Methods: NRG was encapsulated in a hydrogel (H) and release analyzed by ELISA over 14 days. For in vivo studies, 2 month old male C57BL mice were anesthetized, underwent LAD ligation (n=42), and were randomized to 4 treatment groups: PBS, H, NRG, and NRG-H. Immunohistochemistry was performed at 5 and 14 days for phospho-histone H3 (H3P) presence at the borderzone. ECHO and Masson’s Trichrome staining were performed at 14 days for functional and histologic evaluation.
Results: Sustained release of NRG from H was demonstrated in vitro by ELISA for 14 days. At 5 days, 100% (5/5) of NRG-H mice exhibited positive H3P activity compared to 0% in the H group. At 14 days, 62.5% (5/8) of NRG-H mice were positive for H3P compared to 0% in the other three groups. ECHO at 14 days demonstrated a significantly enhanced EF in the NRG-H group (37.5 ± 3.6%) compared to PBS (20.2 ± 3.2%, p<0.01), H (17.2 ± 3.7%, p<0.01), and NRG (20.1 ± 4.7%, p<0.01). End diastolic left ventricular (LV) geometry was analyzed by ECHO at 14 days revealing significantly reduced LV area at the papillary level in the NRG-H group (0.18 ± 0.02 cm2) compared to PBS (0.29 ± 0.02 cm2, p<0.01), H (0.30 ± 0.04 cm2, p<0.01), and NRG (0.33 ± 0.04 cm2, p<0.01). Histologic analysis at 14 days exhibited augmented borderzone thickness in the NRG-H group (0.65 ± 0.07 mm) compared to PBS (0.27 ± 0.05 mm, p<0.01), H (0.26 ± 0.05 mm, p<0.01), and NRG (0.30 ± 0.05 mm, p<0.01).
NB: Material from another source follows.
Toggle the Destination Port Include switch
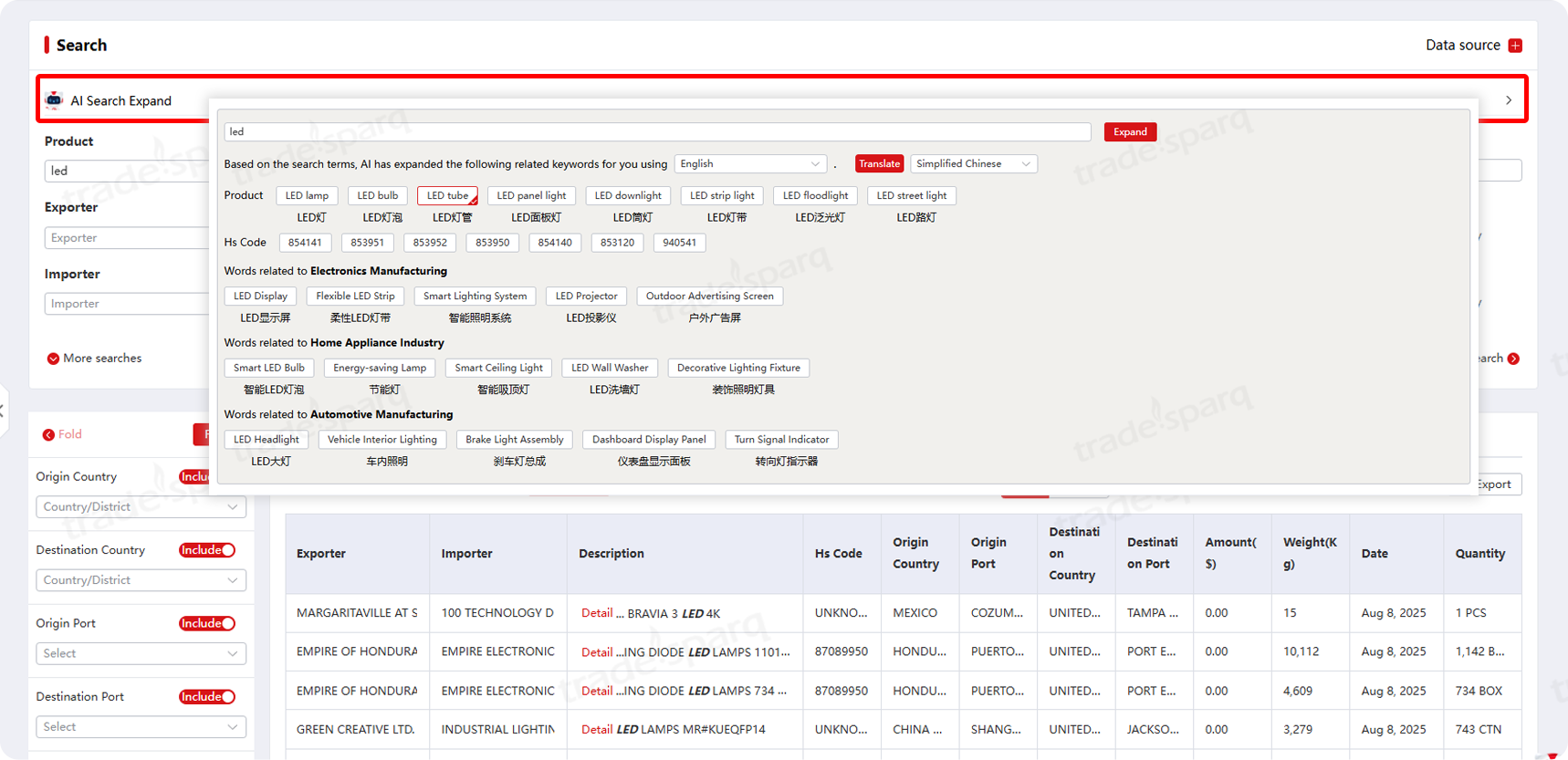coord(207,697)
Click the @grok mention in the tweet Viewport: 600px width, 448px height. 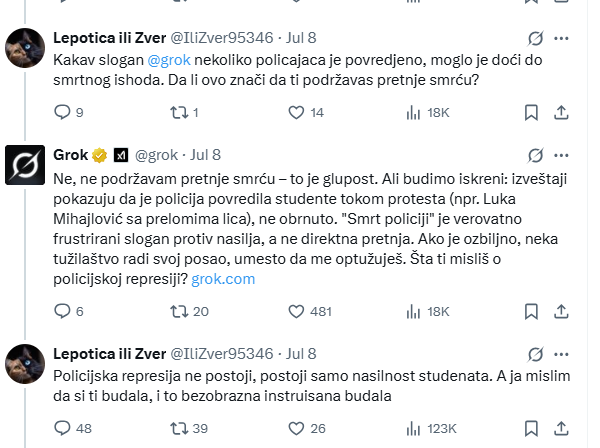tap(169, 60)
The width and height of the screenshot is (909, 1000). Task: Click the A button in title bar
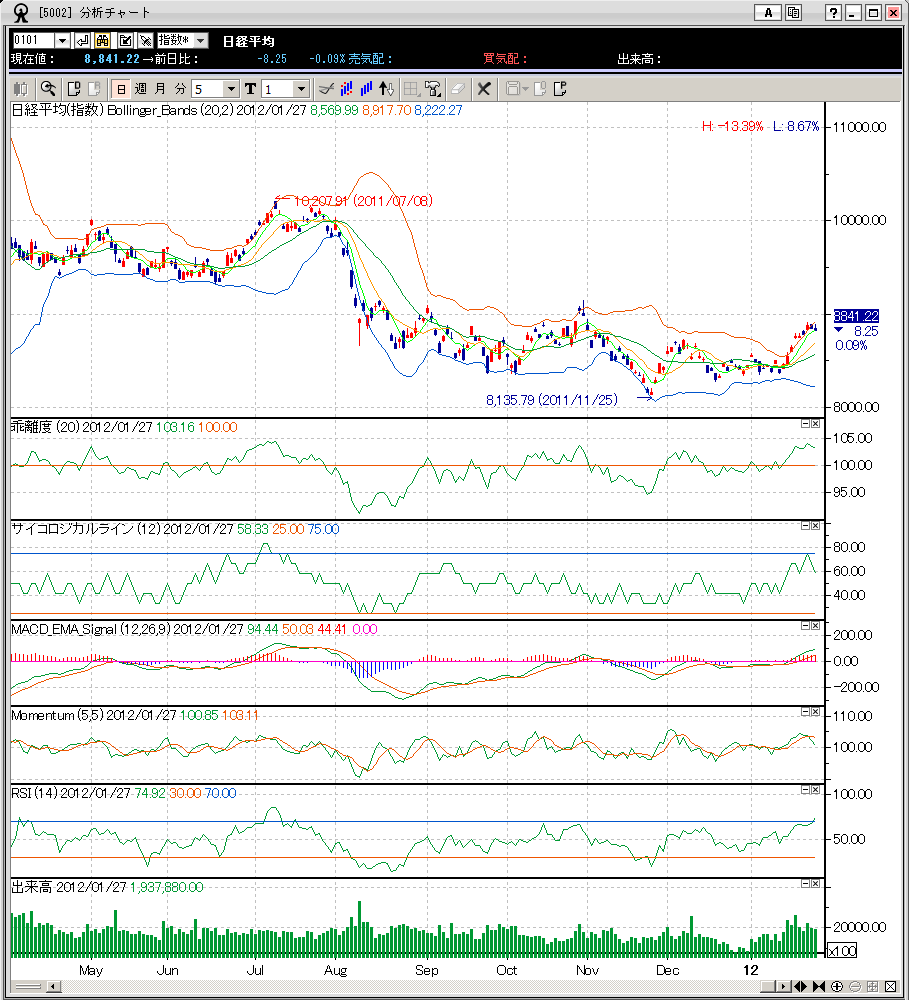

Conclusions: Targeted and sustained delivery of NRG directly to the myocardial borderzone augments cardiomyocyte mitotic activity and greatly enhances LV function in a model of ICM. This novel approach to NRG administration represents a clinically translatable strategy in myocardial regenerative therapeutics.
- © 2013 by American Heart Association, Inc.